The branch, master has been updated
       via  466afec30896585b60c2106df7a722a86247c9f3 (commit)
       via  84aea16929f310625a52bf9c3db3341f56970ab0 (commit)
       via  2f1d61552d429c4e1cbcec115f3cc3dcaf91400d (commit)
       via  2c7e704b7e590e9895155529f1480e2cdea5424f (commit)
      from  62449176e035e47adc543c1b8cf2075edaaf4742 (commit)

Those revisions listed above that are new to this repository have
not appeared on any other notification email; so we list those
revisions in full, below.

- Log -----------------------------------------------------------------
https://sourceware.org/git/gitweb.cgi?p=glibc.git;h=466afec30896585b60c2106df7a722a86247c9f3

commit 466afec30896585b60c2106df7a722a86247c9f3
Author: TAMUKI Shoichi <tamuki@linet.gr.jp>
Date:   Tue Apr 2 16:46:55 2019 +0900

    ja_JP locale: Add entry for the new Japanese era [BZ #22964]
    
    The Japanese era name will be changed on May 1, 2019.  The Japanese
    government made a preliminary announcement on April 1, 2019.
    
    The glibc ja_JP locale must be updated to include the new era name for
    strftime's alternative year format support.
    
    Checked on x86_64-linux-gnu.
    
    Reviewed-by: Carlos O'Donell <carlos@redhat.com>
    
    ChangeLog:
    
    	[BZ #22964]
    	* localedata/locales/ja_JP (LC_TIME): Add entry for the new Japanese
    	era.
    	* time/tst-strftime2.c (dates): Add 2019-04-30 and 2019-05-01.
    	(mkreftable): Add rules for the new Japanese era and the new dates.

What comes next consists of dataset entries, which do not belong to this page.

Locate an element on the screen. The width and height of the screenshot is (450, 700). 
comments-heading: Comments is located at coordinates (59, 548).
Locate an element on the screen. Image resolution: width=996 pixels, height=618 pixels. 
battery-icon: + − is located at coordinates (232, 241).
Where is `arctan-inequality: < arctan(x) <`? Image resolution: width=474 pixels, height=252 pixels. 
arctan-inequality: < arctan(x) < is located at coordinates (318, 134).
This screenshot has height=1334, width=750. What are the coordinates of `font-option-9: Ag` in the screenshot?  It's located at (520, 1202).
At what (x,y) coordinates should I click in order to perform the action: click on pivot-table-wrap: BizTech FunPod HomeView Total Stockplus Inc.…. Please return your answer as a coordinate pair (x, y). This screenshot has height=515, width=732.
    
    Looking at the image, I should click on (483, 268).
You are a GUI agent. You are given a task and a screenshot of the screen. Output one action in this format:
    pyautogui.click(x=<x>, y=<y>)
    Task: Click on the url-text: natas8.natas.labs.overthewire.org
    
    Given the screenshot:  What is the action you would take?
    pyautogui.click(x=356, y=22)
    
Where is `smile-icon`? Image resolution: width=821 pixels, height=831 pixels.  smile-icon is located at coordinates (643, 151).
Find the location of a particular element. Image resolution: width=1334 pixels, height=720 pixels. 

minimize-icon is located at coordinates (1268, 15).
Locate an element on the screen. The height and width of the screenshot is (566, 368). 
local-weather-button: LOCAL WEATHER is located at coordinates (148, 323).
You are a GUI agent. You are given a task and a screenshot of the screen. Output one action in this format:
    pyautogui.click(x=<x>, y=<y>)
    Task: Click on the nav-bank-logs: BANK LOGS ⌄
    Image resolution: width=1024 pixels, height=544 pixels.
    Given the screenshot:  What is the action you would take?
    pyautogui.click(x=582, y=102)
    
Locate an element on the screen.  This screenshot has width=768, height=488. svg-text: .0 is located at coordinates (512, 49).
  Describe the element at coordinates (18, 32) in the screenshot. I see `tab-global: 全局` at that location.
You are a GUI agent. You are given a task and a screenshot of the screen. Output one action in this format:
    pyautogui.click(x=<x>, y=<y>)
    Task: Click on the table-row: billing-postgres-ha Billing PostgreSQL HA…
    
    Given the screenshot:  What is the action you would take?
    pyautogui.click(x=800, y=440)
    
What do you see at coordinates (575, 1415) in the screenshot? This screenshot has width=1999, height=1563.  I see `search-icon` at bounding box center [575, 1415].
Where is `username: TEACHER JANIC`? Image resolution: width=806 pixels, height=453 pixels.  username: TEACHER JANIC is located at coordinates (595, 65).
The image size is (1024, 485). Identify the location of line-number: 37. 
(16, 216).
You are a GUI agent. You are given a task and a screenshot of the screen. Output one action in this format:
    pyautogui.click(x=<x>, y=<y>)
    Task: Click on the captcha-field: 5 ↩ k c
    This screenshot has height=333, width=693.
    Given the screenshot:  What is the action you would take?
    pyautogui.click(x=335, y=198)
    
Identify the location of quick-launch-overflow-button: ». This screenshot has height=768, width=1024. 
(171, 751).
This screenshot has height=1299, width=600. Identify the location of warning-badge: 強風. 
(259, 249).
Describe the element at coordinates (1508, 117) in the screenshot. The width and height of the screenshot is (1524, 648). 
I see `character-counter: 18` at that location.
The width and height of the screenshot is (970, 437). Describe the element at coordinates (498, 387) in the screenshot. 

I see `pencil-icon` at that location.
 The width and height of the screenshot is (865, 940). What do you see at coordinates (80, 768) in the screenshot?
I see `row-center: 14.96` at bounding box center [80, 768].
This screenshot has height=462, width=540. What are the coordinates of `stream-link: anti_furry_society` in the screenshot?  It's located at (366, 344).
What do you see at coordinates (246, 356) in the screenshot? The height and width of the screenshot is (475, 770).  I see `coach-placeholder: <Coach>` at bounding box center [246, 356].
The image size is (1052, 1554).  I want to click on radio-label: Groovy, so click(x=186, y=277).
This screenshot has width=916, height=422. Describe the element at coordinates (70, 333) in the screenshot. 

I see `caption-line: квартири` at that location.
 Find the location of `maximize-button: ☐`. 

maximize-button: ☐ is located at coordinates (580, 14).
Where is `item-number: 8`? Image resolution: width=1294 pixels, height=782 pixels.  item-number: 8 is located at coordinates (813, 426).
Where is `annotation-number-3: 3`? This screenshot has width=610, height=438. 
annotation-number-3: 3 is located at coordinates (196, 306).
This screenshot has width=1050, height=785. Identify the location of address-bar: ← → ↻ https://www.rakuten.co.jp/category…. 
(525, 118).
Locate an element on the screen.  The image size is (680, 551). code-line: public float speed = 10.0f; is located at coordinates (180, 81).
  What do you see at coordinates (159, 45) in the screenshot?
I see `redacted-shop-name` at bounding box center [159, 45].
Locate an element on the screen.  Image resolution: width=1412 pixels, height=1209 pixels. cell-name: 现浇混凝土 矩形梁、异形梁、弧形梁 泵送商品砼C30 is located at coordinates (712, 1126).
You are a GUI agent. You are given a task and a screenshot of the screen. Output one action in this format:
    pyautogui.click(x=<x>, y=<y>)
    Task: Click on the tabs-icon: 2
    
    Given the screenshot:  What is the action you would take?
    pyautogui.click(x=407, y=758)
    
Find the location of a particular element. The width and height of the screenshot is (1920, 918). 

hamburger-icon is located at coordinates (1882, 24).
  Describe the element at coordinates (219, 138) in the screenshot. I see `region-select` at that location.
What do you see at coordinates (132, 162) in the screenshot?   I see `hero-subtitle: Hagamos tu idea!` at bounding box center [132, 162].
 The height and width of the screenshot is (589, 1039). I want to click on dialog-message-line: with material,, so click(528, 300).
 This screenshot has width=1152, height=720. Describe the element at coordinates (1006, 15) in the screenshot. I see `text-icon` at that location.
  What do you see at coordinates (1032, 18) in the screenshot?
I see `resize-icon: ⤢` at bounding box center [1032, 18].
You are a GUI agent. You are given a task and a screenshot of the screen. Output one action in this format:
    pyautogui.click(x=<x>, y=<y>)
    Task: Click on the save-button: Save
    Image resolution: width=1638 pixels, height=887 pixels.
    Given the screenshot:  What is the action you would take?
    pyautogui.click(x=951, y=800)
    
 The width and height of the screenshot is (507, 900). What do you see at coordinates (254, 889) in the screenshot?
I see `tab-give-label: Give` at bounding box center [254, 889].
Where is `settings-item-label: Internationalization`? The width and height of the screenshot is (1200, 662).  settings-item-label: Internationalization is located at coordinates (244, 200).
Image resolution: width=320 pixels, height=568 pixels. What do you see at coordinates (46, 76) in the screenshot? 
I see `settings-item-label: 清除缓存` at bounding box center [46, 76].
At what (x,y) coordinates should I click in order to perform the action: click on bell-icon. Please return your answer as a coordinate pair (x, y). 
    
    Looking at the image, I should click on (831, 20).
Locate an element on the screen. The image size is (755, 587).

https://sourceware.org/git/gitweb.cgi?p=glibc.git;h=84aea16929f310625a52bf9c3db3341f56970ab0

commit 84aea16929f310625a52bf9c3db3341f56970ab0
Author: TAMUKI Shoichi <tamuki@linet.gr.jp>
Date:   Tue Apr 2 16:42:04 2019 +0900

    time: Add tests for Minguo calendar [BZ #24293]
    
    Co-authored-by: Rafal Luzynski <digitalfreak@lingonborough.com>
    Reviewed-by: Carlos O'Donell <carlos@redhat.com>
    
    ChangeLog:
    
    	[BZ #24293]
    	* time/Makefile (LOCALES): Add zh_TW.UTF-8, cmn_TW.UTF-8,
    	hak_TW.UTF-8, nan_TW.UTF-8, and lzh_TW.UTF-8.
    	* time/tst-strftime2.c (locales): Likewise.
    	(dates): Add 1910-04-01, 1911-12-31, 1912-01-01, 1913-04-01,
    	2010-04-01, and 2011-04-01.
    	(mkreftable): Add rules for the new locales and the new dates.

https://sourceware.org/git/gitweb.cgi?p=glibc.git;h=2f1d61552d429c4e1cbcec115f3cc3dcaf91400d

commit 2f1d61552d429c4e1cbcec115f3cc3dcaf91400d
Author: TAMUKI Shoichi <tamuki@linet.gr.jp>
Date:   Tue Apr 2 16:37:03 2019 +0900

    time/tst-strftime2.c: Make the file easier to maintain
    
    Express the years as full Gregorian years (e.g., 1988 instead of 88)
    and months with natural numbers (1-12 rather than 0-11).
    
    Compare actual dates rather than indexes when selecting the era name.
    
    Declare the local variable era as a string character pointer rather
    than an array of chars where the actual string is copied which might
    lead to potential buffer overflows in future.
    
    Co-authored-by: Rafal Luzynski <digitalfreak@lingonborough.com>
    Reviewed-by: Carlos O'Donell <carlos@redhat.com>
    
    ChangeLog:
    
    	* time/tst-strftime2.c (date_t): Explicitly define the type.
    	(dates): Use natural month and year numbers to express a date.
    	(is_before): New function to compare dates.
    	(mkreftable): Minor improvements to simplify maintenance.
    	(do_test): Reflect the changes in dates array.

https://sourceware.org/git/gitweb.cgi?p=glibc.git;h=2c7e704b7e590e9895155529f1480e2cdea5424f

commit 2c7e704b7e590e9895155529f1480e2cdea5424f
Author: TAMUKI Shoichi <tamuki@linet.gr.jp>
Date:   Tue Apr 2 16:25:35 2019 +0900

    NEWS: Mention Minguo calendar support added [BZ #24293]
    
    Co-authored-by: Rafal Luzynski <digitalfreak@lingonborough.com>
    Reviewed-by: Carlos O'Donell <carlos@redhat.com>

-----------------------------------------------------------------------

Summary of changes:
 ChangeLog                |   25 ++++++++
 NEWS                     |    6 ++
 localedata/locales/ja_JP |    6 +-
 time/Makefile            |    4 +-
 time/tst-strftime2.c     |  139 +++++++++++++++++++++++++++++++++-------------
 5 files changed, 139 insertions(+), 41 deletions(-)
Comment 13 Wei-Lun Chao 2019-04-02 08:56:51 UTC
(In reply to Felix Yan from comment #6)
> I did not find a source for <U6C11><U570B><U524D>
See https://www.ris.gov.tw/app/portal/219
The charactor <U524D> means "before" and not a part of the era name.